The lobster fishery lands 40 million-some pounds, valued at more than $200 million. Every last person on PEI is too few to eat all the lobster, so exports are vital. There are more than 4,000 commercial fishers and 47 licensed processing facilities. The enterprise employs as many as 8,000 people during peak production times.

Tourism rounds out the big three. A million-and-a-half visitors come from all over the world to golf, eat, relax, and experience “Anne of Green Gables.” It is far more come and go in summertime than lives on the island.

When you live and work on PEI summer starts when the snow melts and the days get longer. If you are in a business dependent on tourism, ice cream theaters restaurants transportation accommodation, summer starts when summer is over.

Tourism on PEI generates 15,000 to 17,000 full-time, part-time, and seasonal jobs. When summer is over many in the trade go somewhere starting in mid-autumn, looking for a few weeks of summer in another country. The sweltering heat of Cuba is a sticky thing, but it is super in winter, when there are plenty of dry sunny days and lots of blue sky.

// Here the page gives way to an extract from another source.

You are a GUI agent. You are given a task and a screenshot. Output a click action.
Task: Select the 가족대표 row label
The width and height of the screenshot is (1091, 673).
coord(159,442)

Visiting Prince Edward Island in summer means warm enough to go to the beach, swim sail kayak, and go walking, running, and biking. There are plenty of days in July and August when t-shirts and short sleeves are the order of the day, and maybe a pullover for cooler nights. It’s about four months on PEI of being able to get out the door and outdoors.

It is aces having a big cabin if you get cabin fever. But nothing is as wide open big as being out in the open air. Besides, not everyone has a big cabin, or a cabin big enough. Even the largest cabin is dwarfed by the overarching sky.

Yoga means “to yoke.” Even though nobody gets paid for doing it, it is a kind of work. It is also its own reward.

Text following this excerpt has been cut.